On 6/21/23 20:07, Bruce Momjian wrote:
On Tue, Jun 13, 2023 at 12:20:42PM -0400, Tom Lane wrote:
It's annoyed me for some time that to_timestamp() doesn't implement
the TZ format code that to_char() has.  I finally got motivated to
do something about that after the complaint at [1] that jsonpath's
datetime() method can't read typical JSON.stringify() output like
"2023-05-22T03:09:37.825Z".  We do already understand "Z" as a
time zone abbreviation for UTC; we just need to get formatting.c
to support this.

I have to admit I tend to prefer actual time zone names like
"America/New_York" over acronyms or offset values.  However, I can see
the dump/restore problem with such names.

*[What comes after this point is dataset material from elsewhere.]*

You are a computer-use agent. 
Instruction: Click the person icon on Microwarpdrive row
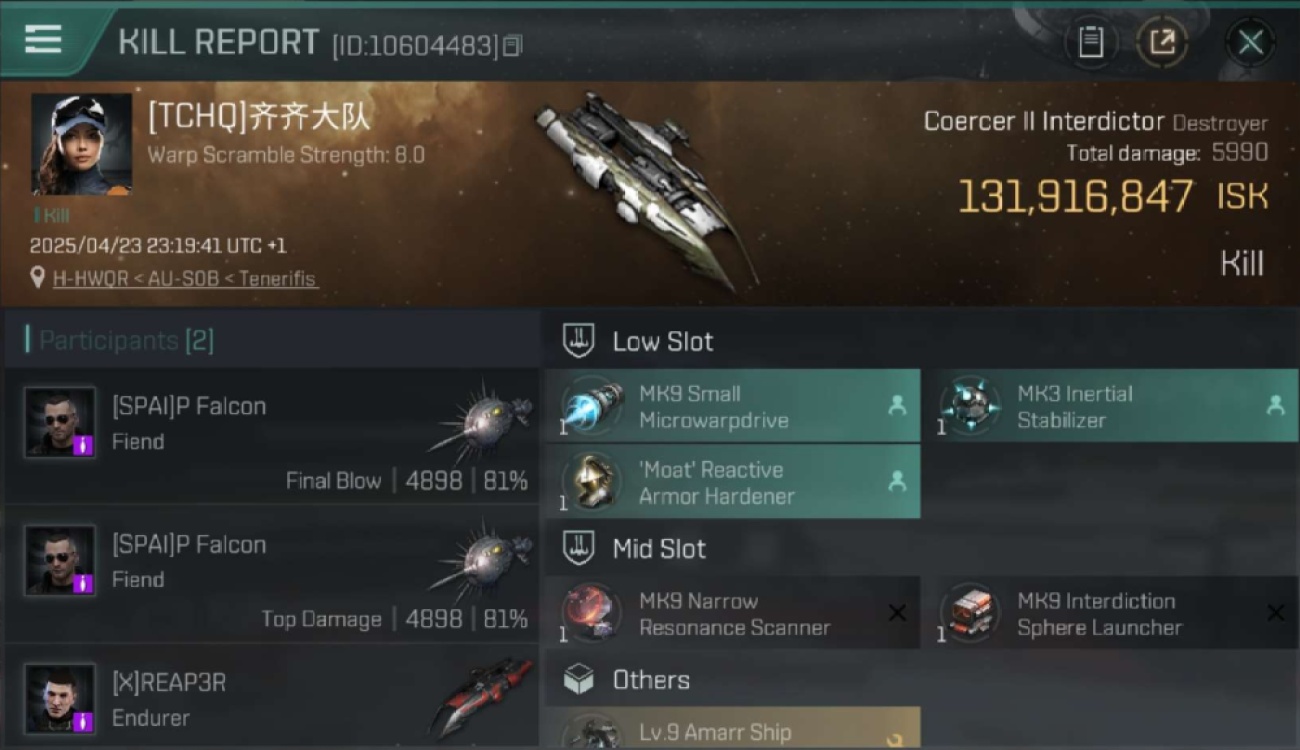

I think the abbreviations are worse than useless -- dangerously misleading even. I was converting a timestamp I had pulled from the internet the other day in IST (India Standard Time) using Postres to test some new code I was working on. I got a rather surprising result so changed it to Asia/Kolkata and got what I expected.

Turns out IST is *also* Israel Standard Time and Irish Standard Time. I think Postres gave me the conversion in Irish time. At any rate, it was not offset by 30 minutes which was the dead giveaway.

Offsets are fine when you just need an absolute date to feed into something like recovery and it doesn't much matter what timezone you were in.

Z and UTC also seem fine since they are unambiguous as far as I know.